Challenges and practical considerations to begin using FAIR data principles
While the benefits of FAIR data practices are substantial, implementing these principles can present challenges that require thoughtful consideration.
Resource constraints
Making data FAIR requires time, expertise, and often financial investment. Researchers and institutions with limited resources may find it challenging to implement comprehensive FAIR data practices. However, even incremental improvements yield benefits, and numerous free or low-cost tools can support FAIR data management.
Intellectual property complexities
Art research frequently involves complex intellectual property considerations related to artwork, publications, and research findings. While FAIR principles emphasize accessibility, they also acknowledge the importance of clear usage licenses and conditions, requiring careful balancing of openness with appropriate rights management.
Technical expertise gaps
The technical aspects of implementing FAIR principles may be unfamiliar to many art researchers. Addressing this gap requires either developing these skills within research teams or establishing partnerships with data specialists who can provide necessary technical support.
Institutional and disciplinary traditions
The shift toward FAIR practices may challenge traditional approaches to scholarship that emphasize individual attribution and institutional ownership of data. Successfully implementing FAIR principles often requires cultural change within research communities and institutions.
Starting your FAIR data journey
For art researchers interested in applying FAIR principles, several practical steps provide a starting point:
Assess current practices: Evaluate existing data management approaches to identify strengths and areas for improvement.
Start with metadata: Begin by creating more comprehensive, standardized metadata for research materials, even if the underlying data cannot yet be fully FAIR-compliant.
Explore existing resources: Investigate data models, vocabularies, and repositories already established in the field, such as the Getty Research Institute's vocabularies or the Europeana Data Model.

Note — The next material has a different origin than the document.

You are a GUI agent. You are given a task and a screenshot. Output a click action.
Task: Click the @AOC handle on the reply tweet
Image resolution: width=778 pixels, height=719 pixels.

Connect with colleagues: Engage with other researchers and institutions implementing FAIR principles to learn from their experiences and potentially collaborate on shared approaches.
Seek training opportunities: Take advantage of workshops, online courses, and other resources related to data management in cultural heritage fields.
Implement incrementally: Adopt FAIR practices gradually, focusing first on new projects while developing plans to address legacy data over time.
Supporting future researchers and expanding the field
FAIR data principles offer art researchers a valuable framework for improving how research data is managed, shared, and preserved. By making research data more findable, accessible, interoperable, and reusable, these principles enhance collaboration, efficiency, and impact. While implementing FAIR principles requires investment and adaptation, the benefits to individual researchers, institutions, and the broader scholarly community make this effort worthwhile.